Ketiga, PKS menjelma menjadi sebuah kekuatan politik baru di Jawa Barat. Hal ini tak dapat dipungkiri dengan kemenangan HADE. DI Jawa Barat, suara PKS yang hanya berkisar antara 11%-12% ternyata bertambah hingga mencapai 40% pada pilkada. Ini menunjukkan beralihnya simpati masyarakat yang pada awalnya merupakan pendukung partai lain hingga mau memilih kandidat yang diusung oleh PKS. Selain itu, PKS juga mampu melakukan konsolidasi kader dan konstituen hingga mesin politik dapat diakselerasi pada Pilkada.

Keempat, bangkitnya kepercayaan masyarakat pada kaum muda. Seperti diketahui, Ahmad Heryawan dan Dede Yusuf masih dikategorikan sebagai pemuda. Umur mereka belum mencapai 50 tahun dan pemikiran mereka pun merepresentasikan pemikiran kaum muda. Ditambah lagi dengan kondisi fisik yang prima. Sehingga, masyarakat pun dapat dianggap menaruh harapan besar dengan kehadiran kandidat kaum muda.
☆ ☆ ☆ ☆ ☆
* SOAL LATIHAN *
A: Dalam teks tentang kemenangan HADE di Jawa Barat, suara PKS bertambah hingga mencapai berapa persen pada pilkada?
B: Tulis lanjutan teks tentang kemenangan HADE di Jawa Barat, dimulai setelah kalimat terakhirnya.

* SEGMEN DATA *
☆ ☆ ☆ ☆ ☆
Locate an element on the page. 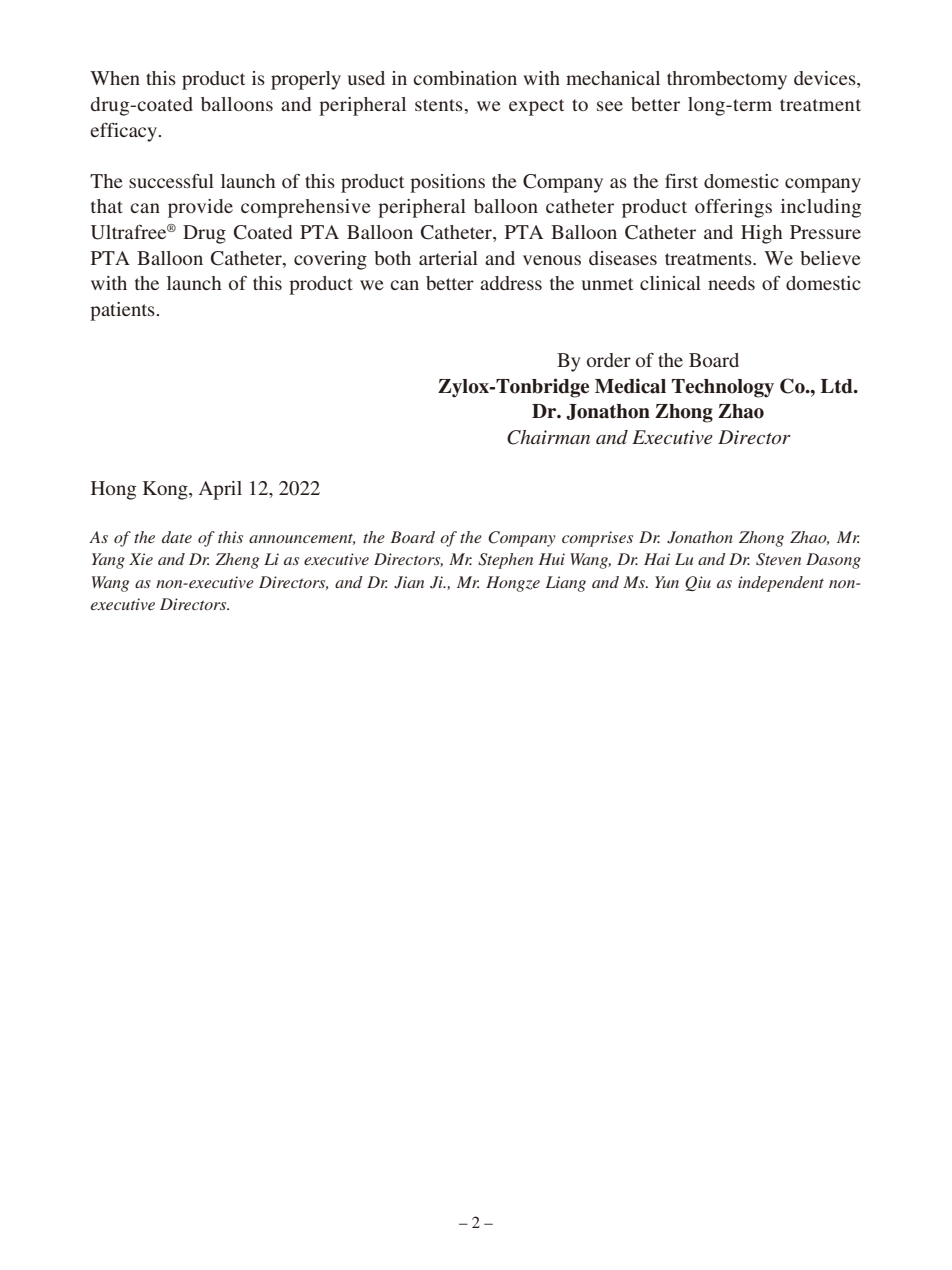 The height and width of the page is (1270, 952). offerings is located at coordinates (733, 208).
☆ ☆ ☆ ☆ ☆
* JAWABAN LATIHAN *
A: Hingga mencapai 40%.

B:
Kelima, kemenangan Ahmad Heryawan-Dede Yusuf menunjukkan bahwa data Pemilu 2004 sangat sulit dijadikan acuan dalam memprediksi hasil pilkada. Hal ini mengingat banyak faktor yang mempengaruhi perolehan suara yang diraih oleh seorang calon sehingga banyak korelasi yang terbentuk antara satu variabel dengan variabel lainnya. Kemenangan HADE menunjukkan bahwa partai yang dianggap sebagai ”kuda hitam politik” pun masih bisa meraih kemenangan jika strategi pemenangan dirancang dengan tepat.

Lima fenomena tersebut pada intinya menegaskan bahwa demokratisasi telah berjalan dengan cukup baik di Jawa Barat, meski kita tak dapat memungkiri bahwa kelompok ”golongan putih” yang apolitik masih bercokol di sana. Akan tetapi, hasil yang diperoleh tetap merepresentasikan suara rakyat. Ini juga menjadi catatan bahwa akan ada pergeseran peta kekuatan politik pada tahun 2009 yang akan datang.

2. Pilkada Sumatera Utara

Kondisi serupa juga terjadi di Sumatera Utara. Di daerah yang notabene bukan merupakan basis kekuatan PKS ini, calon yang diusung PKS (Syamsul Arifin-Gatot Pujo Nugroho) juga berhasil memenangkan pilkada. Di daerah ini, PKS berkoalisi dengan 10 partai lain seperti PPP, PPNUI, PNI Marhaenisme, dan partai-partai lain.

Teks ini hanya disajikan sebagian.